▶ PAGE TEXT
##############################
A lively investigation of the intimate connections we maintain with the things we toss away
It's hard to think of trash as anything but a growing menace. Our communities face crises over what to do with the mountains of rubbish we produce, the enormous amount of biological waste generated by humans and animals, and the truckloads of electronic equipment judged to be obsolete. All this effluvia poses widespread problems for human health, the well-being of the planet, and the quality of our lives.
But though our notorious habits of disposal have put us well on the way to making the earth inhospitable to life, our relation to rejectamenta includes much more than shedding and tossing. In Trash Talks, philosopher Elizabeth V. Spelman explores the extent to which we rely on trash and waste to make sense of our lives.
I feel like this book could have been better. The book has so much potential to be interesting that I picked it up, but the presentation of the subject itself was dry. I already knew trash is used in forensics. For whatever reason it was drilled into our heads that police and criminals alike have motive to go through your trash when I was in elementary school.
##############################
▶ RECORDED DATA
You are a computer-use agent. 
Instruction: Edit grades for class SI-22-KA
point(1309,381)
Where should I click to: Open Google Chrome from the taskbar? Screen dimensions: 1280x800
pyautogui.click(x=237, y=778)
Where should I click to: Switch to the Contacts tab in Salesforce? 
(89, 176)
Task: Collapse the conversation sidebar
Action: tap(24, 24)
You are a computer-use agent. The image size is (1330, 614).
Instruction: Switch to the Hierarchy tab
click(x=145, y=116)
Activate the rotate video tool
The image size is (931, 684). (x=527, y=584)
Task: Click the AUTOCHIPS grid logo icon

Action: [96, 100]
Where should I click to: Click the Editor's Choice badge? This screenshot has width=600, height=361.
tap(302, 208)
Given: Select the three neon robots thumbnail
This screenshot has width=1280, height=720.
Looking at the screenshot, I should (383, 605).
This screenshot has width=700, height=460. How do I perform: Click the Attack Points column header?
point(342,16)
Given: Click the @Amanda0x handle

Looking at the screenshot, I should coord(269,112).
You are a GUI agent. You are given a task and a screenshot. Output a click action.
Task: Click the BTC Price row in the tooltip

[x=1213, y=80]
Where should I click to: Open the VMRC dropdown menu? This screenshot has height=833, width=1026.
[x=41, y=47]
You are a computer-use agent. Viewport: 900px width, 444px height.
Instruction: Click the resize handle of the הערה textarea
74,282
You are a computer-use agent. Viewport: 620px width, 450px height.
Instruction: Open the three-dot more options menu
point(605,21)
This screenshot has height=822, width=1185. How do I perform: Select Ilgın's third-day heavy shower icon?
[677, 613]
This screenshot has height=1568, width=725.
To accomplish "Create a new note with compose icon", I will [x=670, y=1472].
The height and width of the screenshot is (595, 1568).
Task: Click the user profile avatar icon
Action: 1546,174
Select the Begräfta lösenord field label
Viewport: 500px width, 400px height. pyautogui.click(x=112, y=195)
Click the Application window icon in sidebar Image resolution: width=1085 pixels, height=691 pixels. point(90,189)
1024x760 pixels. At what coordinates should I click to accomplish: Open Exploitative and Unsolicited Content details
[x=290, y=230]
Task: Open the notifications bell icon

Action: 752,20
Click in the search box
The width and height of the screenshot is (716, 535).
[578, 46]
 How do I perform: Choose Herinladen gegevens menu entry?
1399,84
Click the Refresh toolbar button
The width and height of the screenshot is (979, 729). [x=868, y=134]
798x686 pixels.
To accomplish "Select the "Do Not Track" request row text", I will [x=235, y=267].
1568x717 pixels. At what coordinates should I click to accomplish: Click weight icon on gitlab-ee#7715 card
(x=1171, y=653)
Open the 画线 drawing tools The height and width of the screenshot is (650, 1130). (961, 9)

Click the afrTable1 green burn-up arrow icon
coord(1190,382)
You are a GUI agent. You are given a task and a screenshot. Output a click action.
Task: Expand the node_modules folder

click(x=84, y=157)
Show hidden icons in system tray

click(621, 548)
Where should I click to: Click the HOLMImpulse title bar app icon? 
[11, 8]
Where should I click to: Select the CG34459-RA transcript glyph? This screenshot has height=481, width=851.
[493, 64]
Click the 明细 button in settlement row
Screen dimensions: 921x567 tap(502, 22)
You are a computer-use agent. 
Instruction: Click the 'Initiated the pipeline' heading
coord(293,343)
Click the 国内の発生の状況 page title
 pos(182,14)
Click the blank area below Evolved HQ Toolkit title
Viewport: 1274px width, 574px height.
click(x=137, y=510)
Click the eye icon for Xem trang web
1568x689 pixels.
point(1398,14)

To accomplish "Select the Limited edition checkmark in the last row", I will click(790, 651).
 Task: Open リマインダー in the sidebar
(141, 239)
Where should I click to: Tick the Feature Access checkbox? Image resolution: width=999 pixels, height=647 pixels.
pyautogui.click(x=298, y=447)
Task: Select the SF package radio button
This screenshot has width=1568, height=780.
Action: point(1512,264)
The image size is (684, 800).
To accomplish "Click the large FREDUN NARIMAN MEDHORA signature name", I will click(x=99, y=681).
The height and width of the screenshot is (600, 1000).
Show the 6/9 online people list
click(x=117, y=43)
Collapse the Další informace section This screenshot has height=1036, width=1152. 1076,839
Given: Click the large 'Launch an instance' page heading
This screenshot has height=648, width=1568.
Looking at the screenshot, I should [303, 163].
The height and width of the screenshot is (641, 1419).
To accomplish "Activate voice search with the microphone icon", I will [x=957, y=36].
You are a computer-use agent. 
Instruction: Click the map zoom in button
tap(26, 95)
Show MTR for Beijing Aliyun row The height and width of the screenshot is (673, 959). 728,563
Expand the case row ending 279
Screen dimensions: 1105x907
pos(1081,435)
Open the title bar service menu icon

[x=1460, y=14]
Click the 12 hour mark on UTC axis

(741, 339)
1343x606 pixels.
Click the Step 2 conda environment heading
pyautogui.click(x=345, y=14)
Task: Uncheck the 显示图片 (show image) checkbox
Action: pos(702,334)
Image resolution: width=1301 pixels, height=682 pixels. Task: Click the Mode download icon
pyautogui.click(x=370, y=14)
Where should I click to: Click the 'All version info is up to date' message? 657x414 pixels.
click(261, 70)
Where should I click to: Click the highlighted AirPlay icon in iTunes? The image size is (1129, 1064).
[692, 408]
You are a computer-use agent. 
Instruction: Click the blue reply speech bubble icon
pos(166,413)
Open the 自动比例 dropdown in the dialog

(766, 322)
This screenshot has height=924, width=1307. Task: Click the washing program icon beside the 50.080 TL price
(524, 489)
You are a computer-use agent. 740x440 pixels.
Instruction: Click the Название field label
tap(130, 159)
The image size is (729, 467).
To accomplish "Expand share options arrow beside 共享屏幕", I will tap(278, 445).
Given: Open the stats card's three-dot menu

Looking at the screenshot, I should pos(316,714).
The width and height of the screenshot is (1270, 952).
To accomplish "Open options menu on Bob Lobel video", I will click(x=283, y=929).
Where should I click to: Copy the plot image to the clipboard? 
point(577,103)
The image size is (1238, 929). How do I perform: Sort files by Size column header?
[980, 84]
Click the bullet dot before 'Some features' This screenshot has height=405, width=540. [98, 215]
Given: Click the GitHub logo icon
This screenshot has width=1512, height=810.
##############################
▶ EXERCISE REQUIREMENTS
a - Answer these questions from the text about Trash Talks:
(i) What three kinds of waste does the text say communities face crises over?
(ii) Who wrote Trash Talks, and what is the author's profession?
(iii) What use of trash did the reviewer already know about before reading the book?
b - Proceed with the text about Trash Talks, picking up right after its final sentence.
The records are not needed for what comes next.

▶ TASK RESPONSES
a -
(i) The mountains of rubbish we produce, the enormous amount of biological waste generated by humans and animals, and the truckloads of electronic equipment judged to be obsolete.
(ii) Elizabeth V. Spelman, a philosopher.
(iii) That trash is used in forensics.

b -
It was kind of interesting to find out what other countries do with trash that they import, but it really wasn't anything worth buying a book for. A google search or well placed tumblr post can easily replace it.
I feel with more every day language and hypothetical situations (like the id fraudster or policemen) with less of an academic approach to the matter would have made this book much more interesting.
As it stands it's pretty much a long essay written by a nerd who likes trash.
If you have the patience and imagination to apply 'garbology' to imaginary situations yourself, this is a good reference book for writers. For the average reader, there are better nonfiction books out there.